### Data supplied

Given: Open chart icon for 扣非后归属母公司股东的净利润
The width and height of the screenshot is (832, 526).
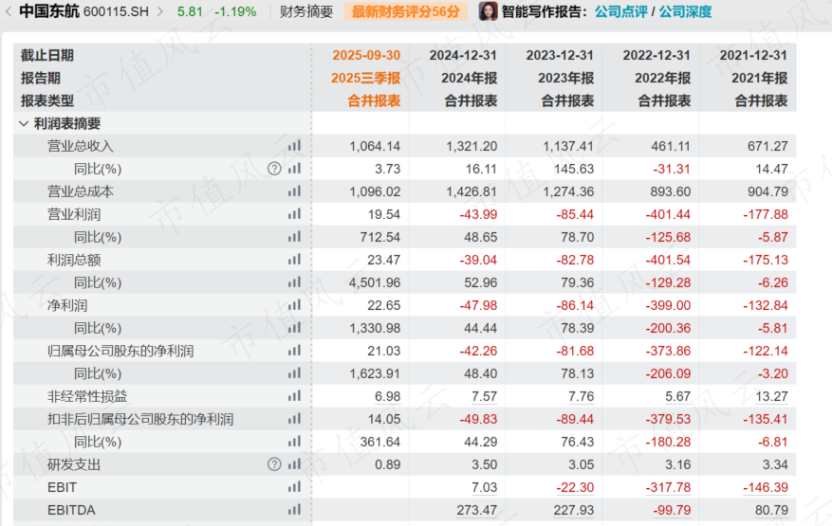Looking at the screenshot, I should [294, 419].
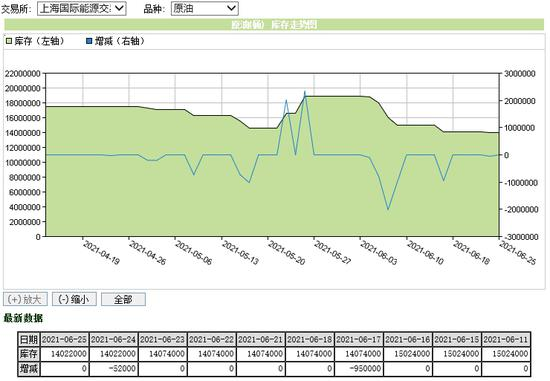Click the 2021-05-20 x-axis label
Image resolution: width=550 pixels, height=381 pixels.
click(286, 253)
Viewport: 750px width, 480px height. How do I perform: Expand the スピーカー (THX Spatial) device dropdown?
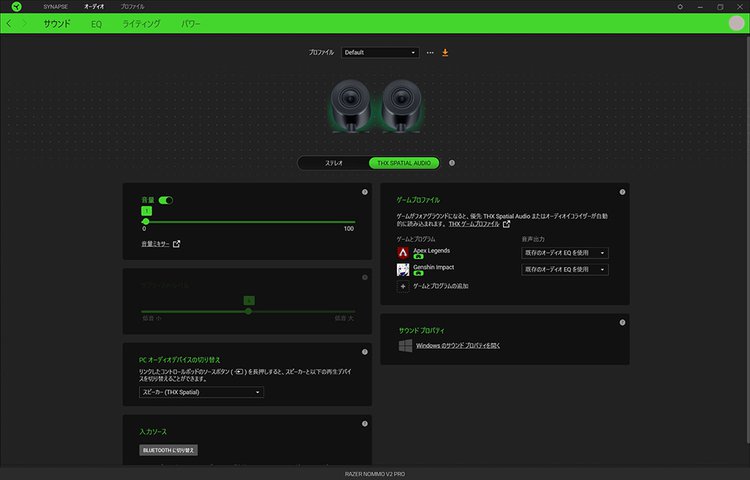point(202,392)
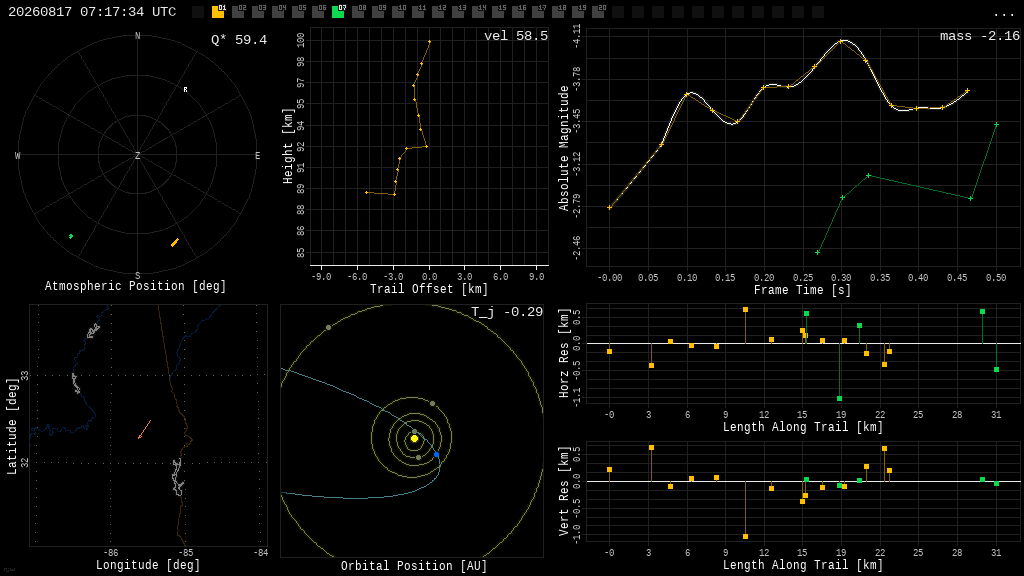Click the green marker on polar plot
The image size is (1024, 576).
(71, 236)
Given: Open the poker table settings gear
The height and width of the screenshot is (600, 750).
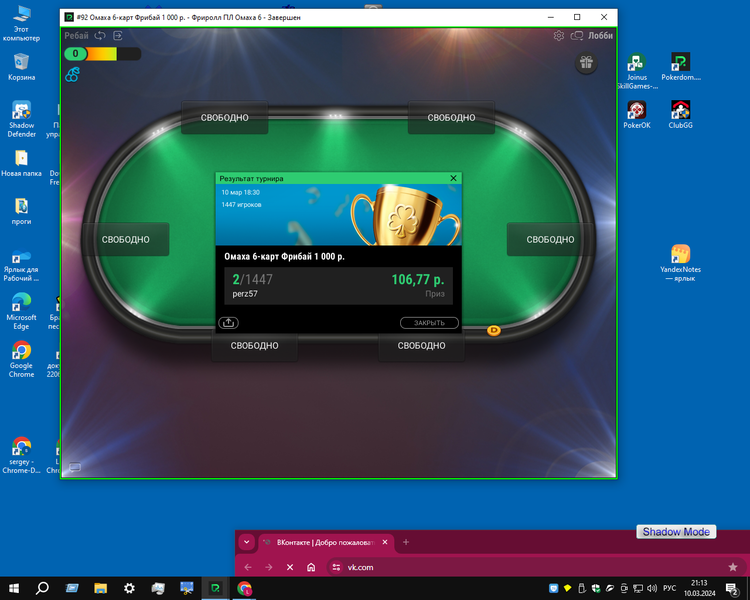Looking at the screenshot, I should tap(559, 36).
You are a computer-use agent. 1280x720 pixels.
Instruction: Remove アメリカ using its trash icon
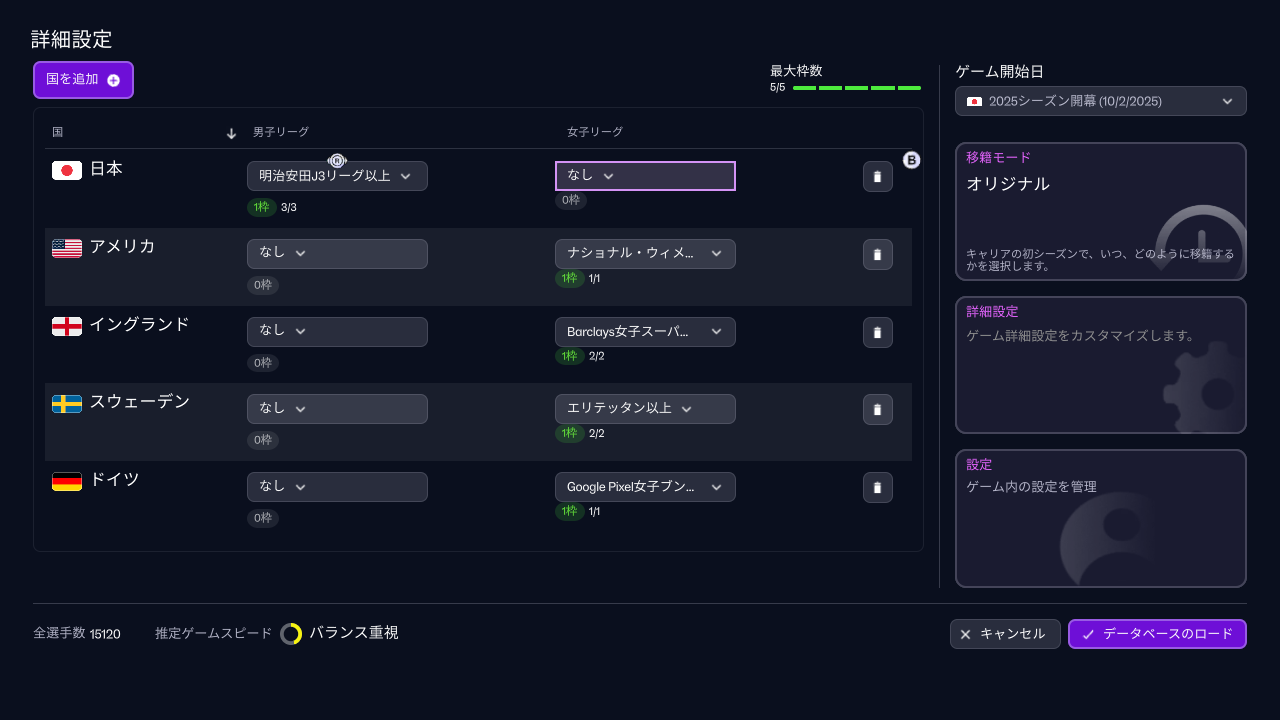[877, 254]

==

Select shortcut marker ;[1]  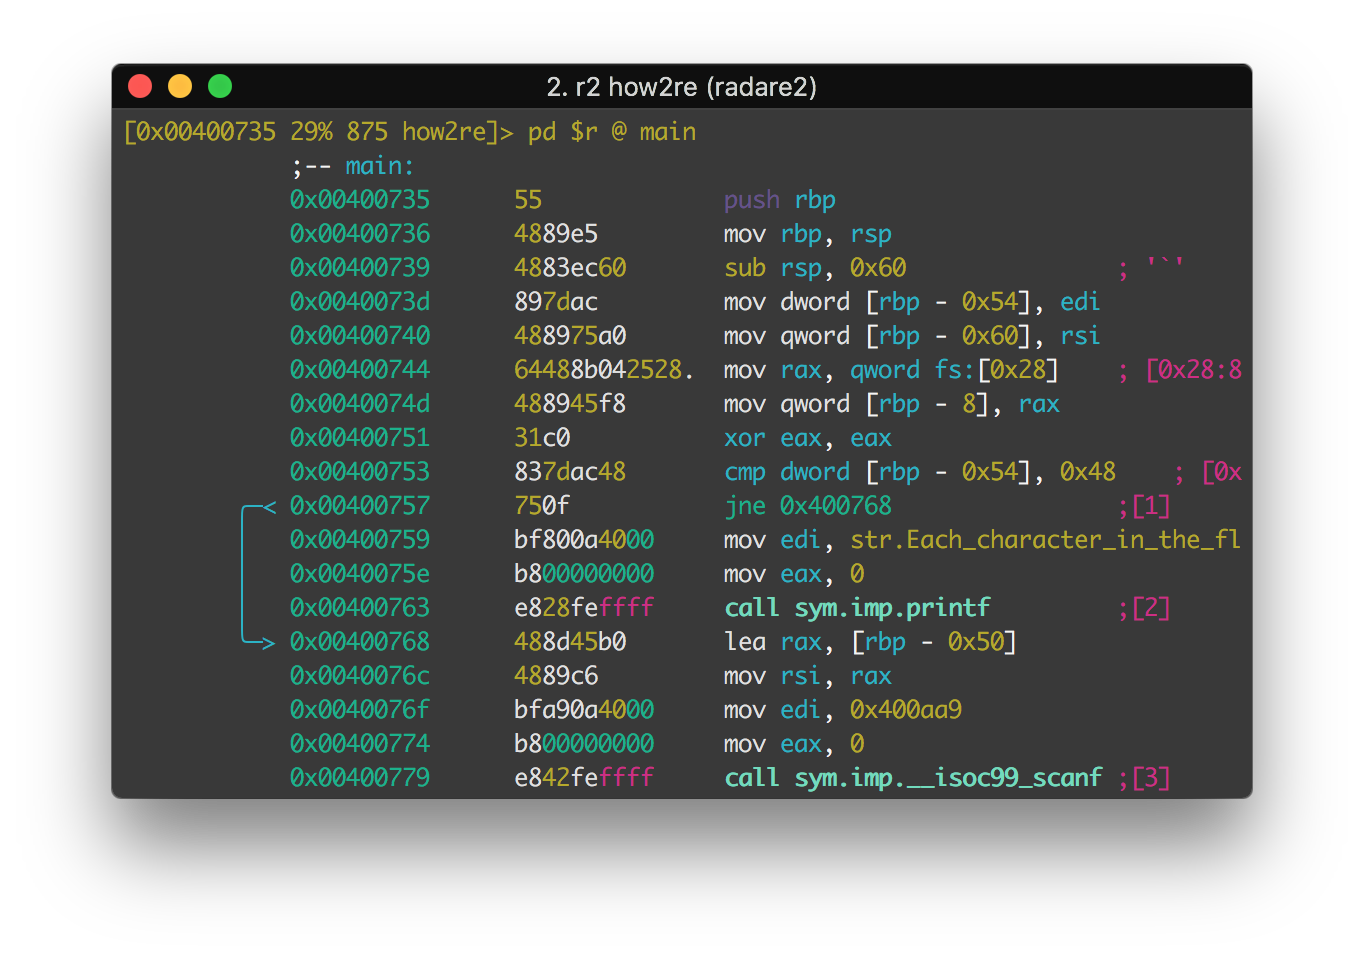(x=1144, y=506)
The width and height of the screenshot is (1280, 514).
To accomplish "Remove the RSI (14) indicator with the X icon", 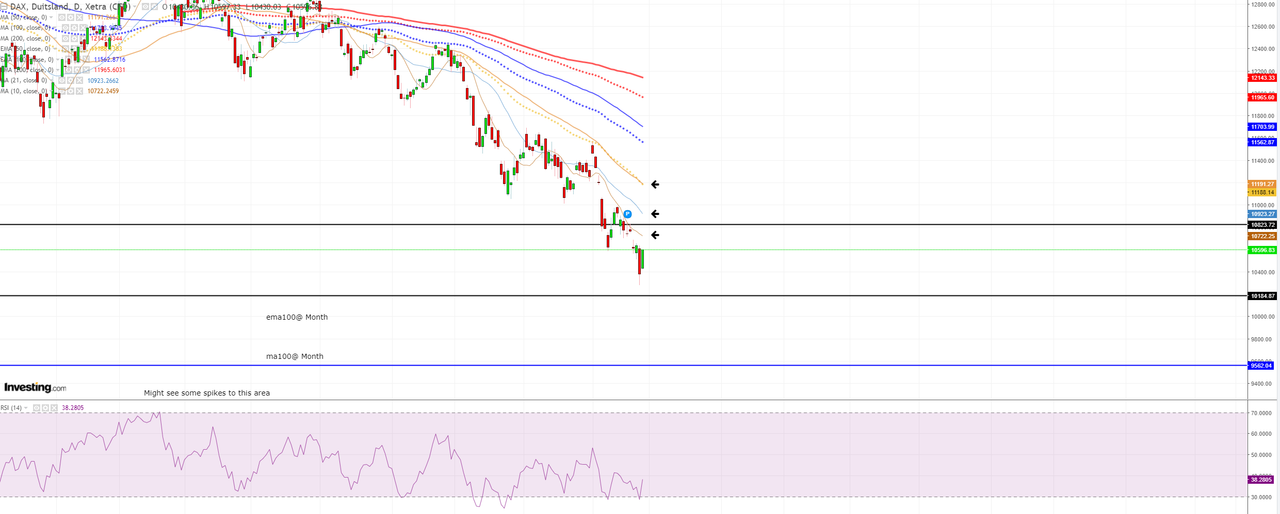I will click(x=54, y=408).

### Work to complete
Which lines of the data above contain the word "Open"? Pick them out and copy each one in full.

### Solution for this exercise
Given: Open chart icon for 扣非后归属母公司股东的净利润
Given: Open the poker table settings gear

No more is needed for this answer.